Ci portò in salotto (un copridivano fatto a mano, un Buddha sorridente di giada color fumo sul tavolino; mi venne in mente il meticoloso arredamento classe medio-bassa dei Devlin e mi chiesi che cosa ne avesse fatto la Knocknaree degli anni Ottanta di Alicia Rowan) e Cassie partì con la tiritera di rito. Sul caminetto c'era (ovvio che ci fosse, strano che non ci avessi pensato) un'enorme fotografia incorniciata di Jamie seduta sul muretto che strizzava gli occhi per il sole e rideva, il bosco nero e verde alle sue spalle. Ai lati, altre piccole fotografie, anch'esse in cornice, e una era di tre ragazzini che si tenevano vicini, l'uno col braccio al collo dell'altro, delle coroncine di carta in testa, forse per un Natale o un compleanno… "Avrei dovuto farmi crescere la barba" pensai, in preda al panico, guardando da un'altra parte. "Cassie avrebbe dovuto darmi il tempo di…"

«Nel nostro fascicolo» disse Cassie, «il rapporto iniziale dice che lei chiamò la polizia dicendo che sua figlia e i suoi amici erano scappati. C'era un motivo che le avesse fatto pensare che fossero fuggiti, piuttosto che, diciamo, si fossero persi o avessero avuto un incidente?»

«Be', sì. Vede… Oh, Dio,…» Alicia Rowan si passò le mani fra i capelli. Erano mani lunghe, che parevano prive di ossa. «Volevo mandare Jamie in collegio e lei non ci voleva andare. Mi fa sembrare incredibilmente egoista… e forse lo ero. Ma avevo davvero i miei motivi.»

«Signora Rowan» disse Cassie, in tono gentile, «non siamo qui per giudicarla.»

«Oh, no, lo so, lo so. Ma ognuno giudica se stesso, no? E voi dovreste… Oh, dovrei raccontarvi tutta la storia perché poteste capire.»

«Ci farebbe piacere sentirla. Qualunque cosa potrebbe esserci d'aiuto.»

Alicia annuì, senza molta speranza. Doveva aver sentito quelle parole così tante volte, negli anni. «Sì, sì, certo, capisco.»

Inspirò profondamente ed espirò, con gli occhi chiusi, forse contava fino a dieci. «Bene…» cominciò. «Avevo solo diciassette anni quando ebbi Jamie, sapete. Suo padre era un amico dei miei genitori, era molto molto sposato, e io molto molto innamorata di lui. Una relazione sembrava una cosa così sofisticata e audace… stanze di motel, storie inventate… e poi non credevo nel matrimonio. La trovavo una forma di oppressione fuori moda.»

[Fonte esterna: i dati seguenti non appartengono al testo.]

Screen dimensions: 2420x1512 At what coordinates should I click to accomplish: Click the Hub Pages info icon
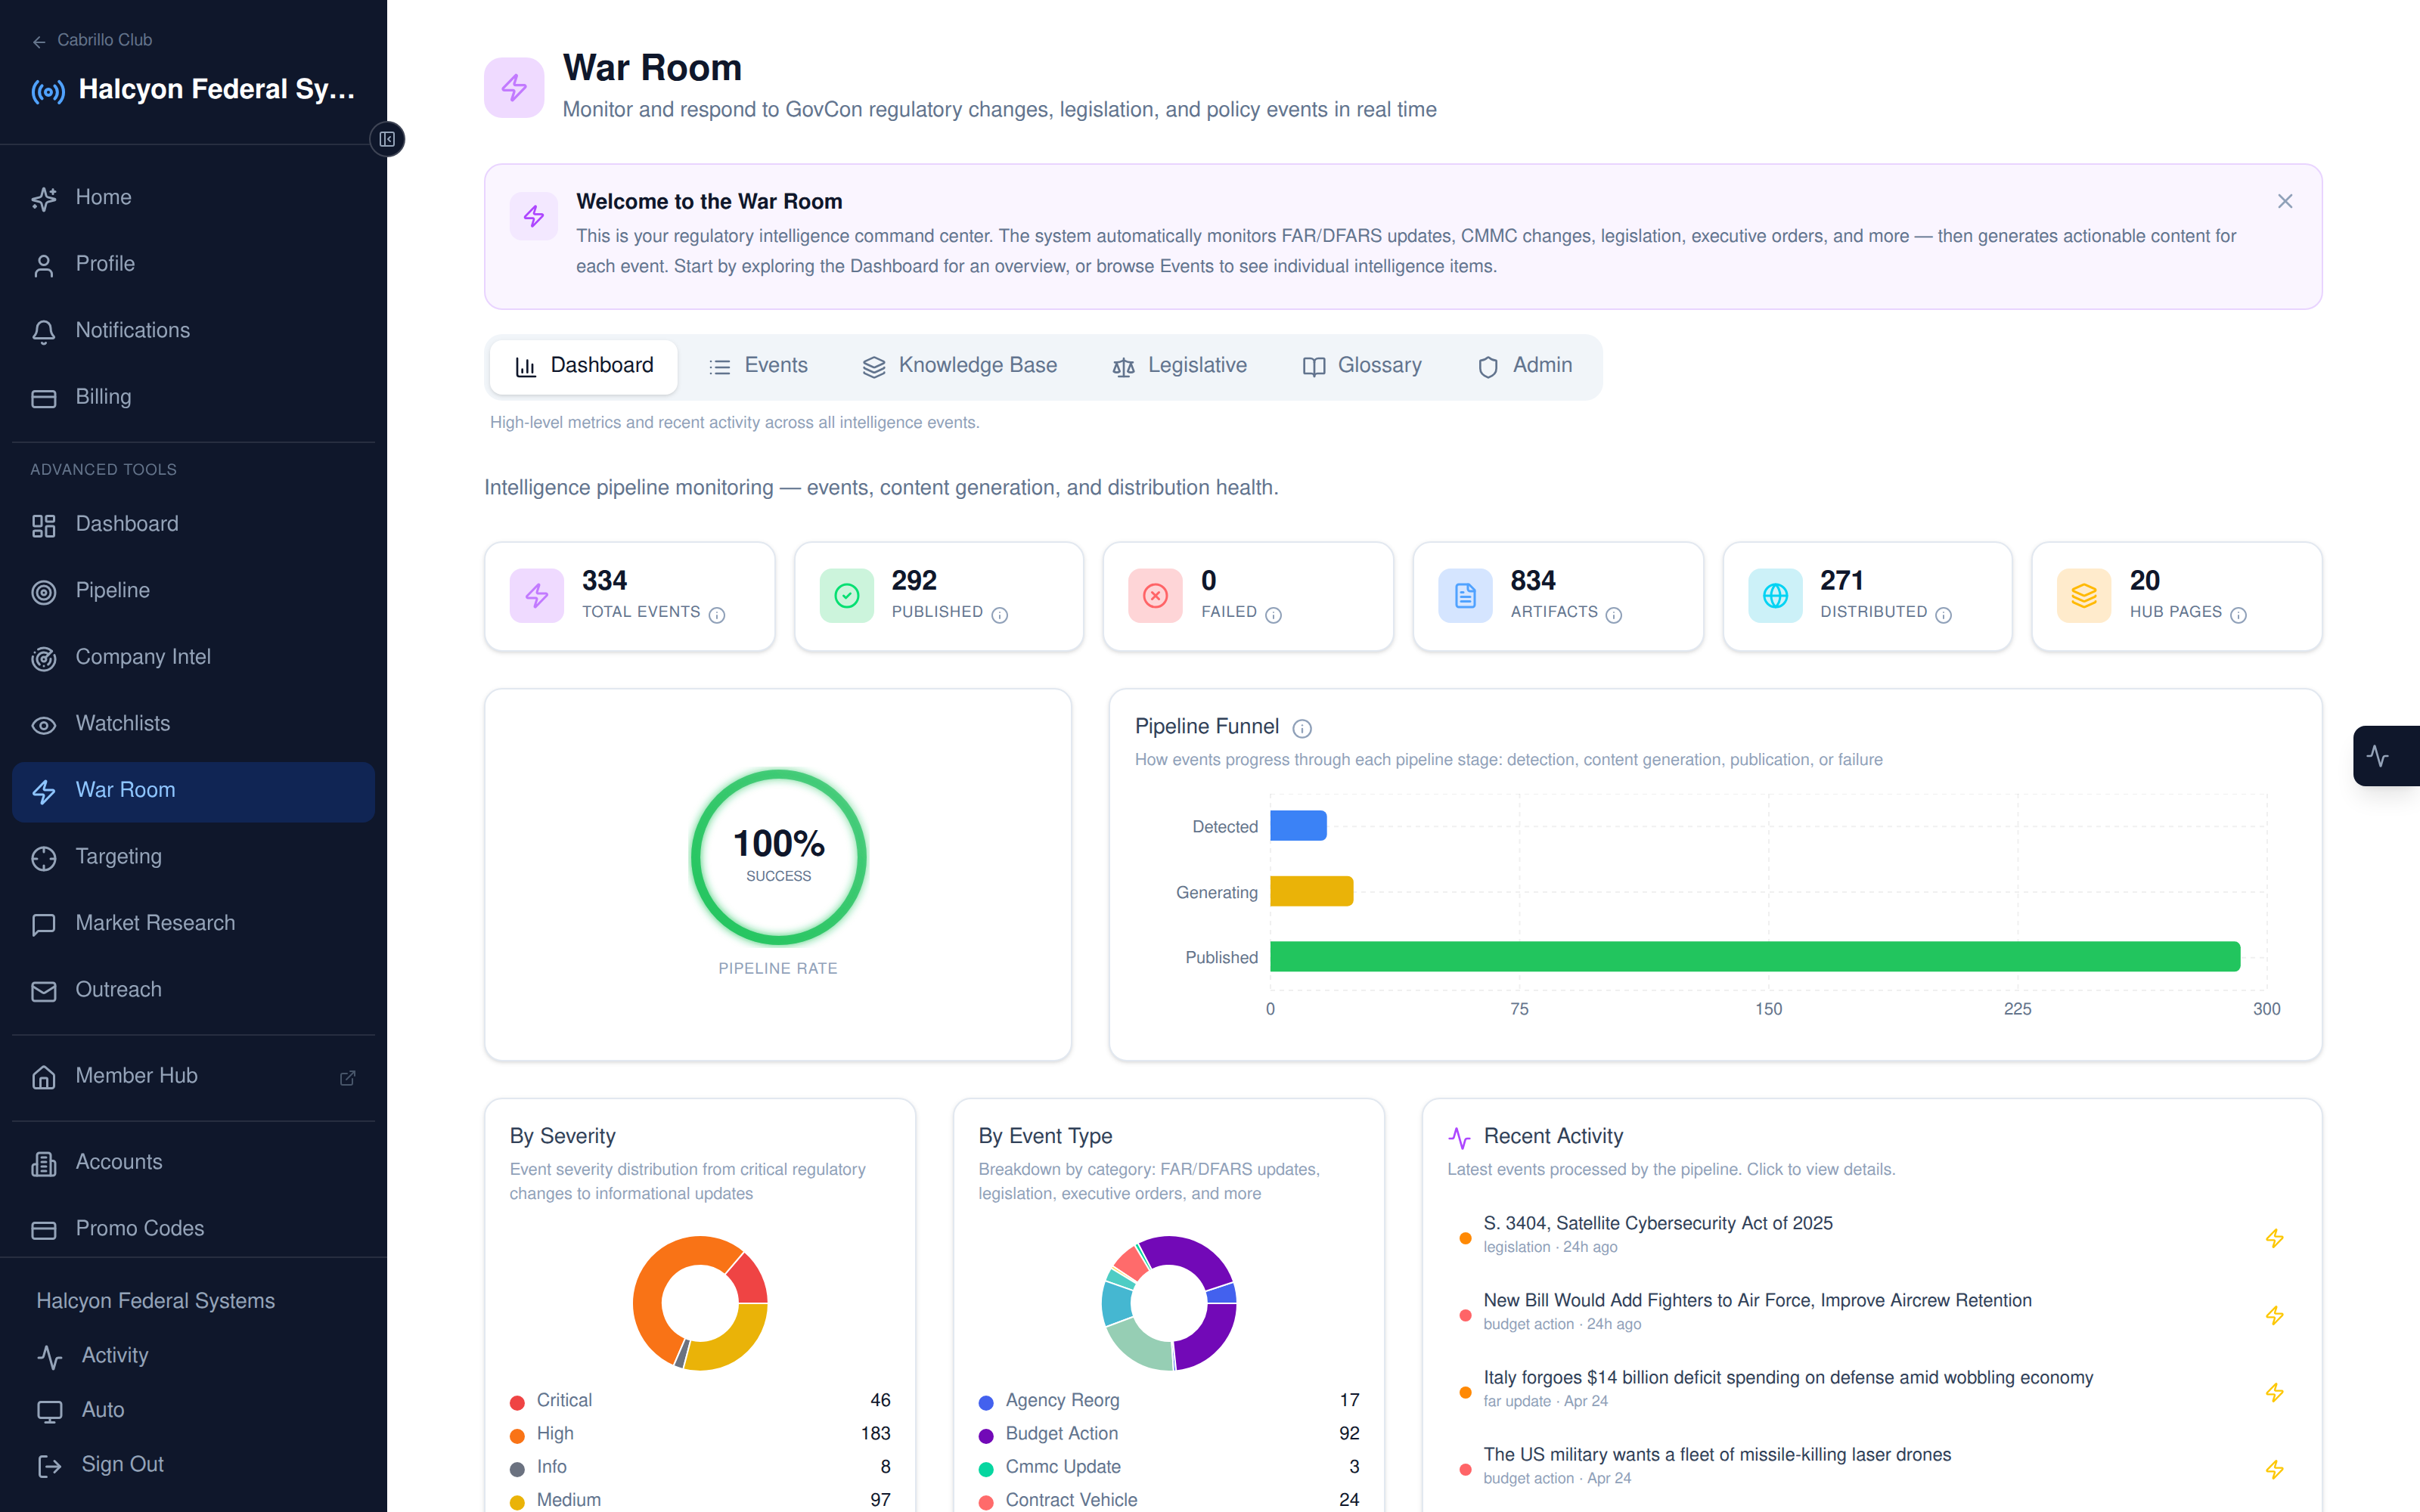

Il padre di Jamie, George O'Donovan, avvocato di Dublino, era nel fascicolo, ma trenta e passa anni dopo Alicia lo stava ancora coprendo. «Poi però scoprì di essere incinta» la spronò Cassie.

«Sì. Lui ne fu sconvolto. I miei genitori vennero a sapere tutta la storia, e naturalmente anche loro ne furono sconvolti. Dicevano tutti che dovevo dare il bambino in adozione, ma io non volevo. Mi impuntai. Dissi che avrei tenuto la bambina e che l'avrei cresciuta da sola. Immagino che lo ritenessi un punto a favore per i diritti delle donne, una ribellione contro il patriarcato. Ero molto giovane.»

Era stata fortunata. Per molto meno, nell'Irlanda del 1972 le donne venivano rinchiuse a vita nei manicomi o nelle famigerate lavanderie di Santa Magdalen. «Fu una scelta molto coraggiosa» disse Cassie.

«Oh, grazie, detective. Sa, pensavo di essere una persona molto forte, allora. Ma mi chiedo se sia stata la decisione giusta. Sapete, se avessi dato Jamie in adozione…» Le si affievolì la voce.

«Si sono riavvicinati, alla fine?» chiese Cassie. «La sua famiglia e il padre di Jamie?»